Saturday, September 14, 2013

Leftovers again

I am feeling MUCH better today - it must have been just some virus. I did manage to infect my husband and number two son though, so we all stayed at home together yesterday and sat around miserably. Number two son is still at the age where you give him some panadol and he goes straight to sleep - my drug-resistant frame takes a bit more to knock over, dammit. But we all seem to be on the up today.

I did sit in front of the tv and finished some binding on this quilt, originally from leftovers. When I made my clamshells it was from big circles - where you cut out a circle, then cut out a frame an inch smaller, then sew them together. Nice and easy, but it means that you are left with unused frames and unused circles - and you can't just sew them together because the circle is an inch smaller than the frame, and it's meant to be the other way around. Of course, you could cut more frames of a smaller size, but that would leave even smaller leftover circles, and you'd have to cut more frames for them of a smaller size until you ended up sewing circles together the size of your thumb nail…. That didn't sound very practical so I put the frames in the scrap bin and sewed the circles onto big blue squares and made another quilt.



This is rough as guts - raw edge applique which is already unravelling - I quilted the bejesus out of it so they won't actually fall off, but the fraying is fairly spectacular. And this is the quilt where my machine decided to spit the dummy on the quilting, so there are threads and breaks and dodgy quilting all over it! And it's in a hundred different threads because I tried everyone I owned to see if I could make a difference. So not a display quilt, but still useable.

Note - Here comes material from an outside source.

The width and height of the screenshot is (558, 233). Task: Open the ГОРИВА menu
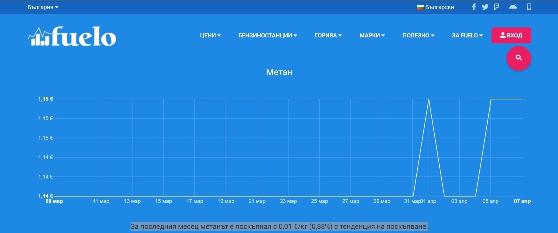(x=328, y=35)
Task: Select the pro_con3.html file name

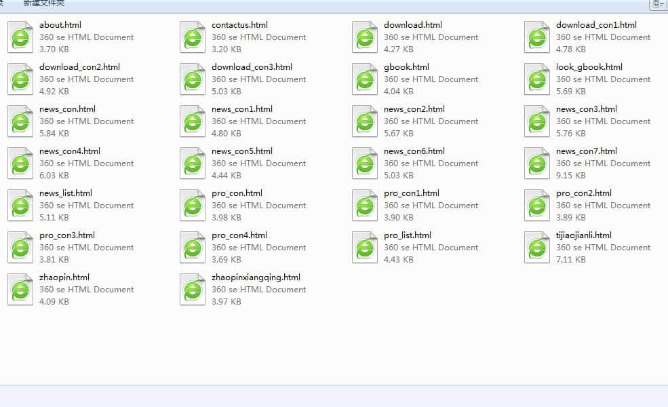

It's called "A Dyson Sphere" which is this, according to wikipedia. I knew what it was through reading far too much science fiction … but on a walk a couple of weeks ago number one son was chit chatting about blowing up Jupiter or something and I was only half listening until he said "of course I would need a dyson sphere to capture the sun's energy to make the explosions because Jupiter's a gas giant which is hard for mining…" At which point I focussed my attention and realised three things:

  • when I was eleven I was just being introduced to the concept of the molecule, and was struggling with it
  • very soon his understanding of physics will be greater than mine, if it's not already
  • even if I start studying now (which I have no intention of doing) in 20 years he will know more than me about probably everything. 
Does this happen to all parents? When you realise - when it properly sinks in - that they will understand things that you never have quite grasped? So, that's why I chose this name for this quilt … and also because, you know, spheres are round.

1 comment:

  1. Yup. I really realised this when my kids did degrees in archivism, architecture and medicine, about which I knew nothing, nothing and nothing. It's kind of nice, though, once you get used to it. They educate you.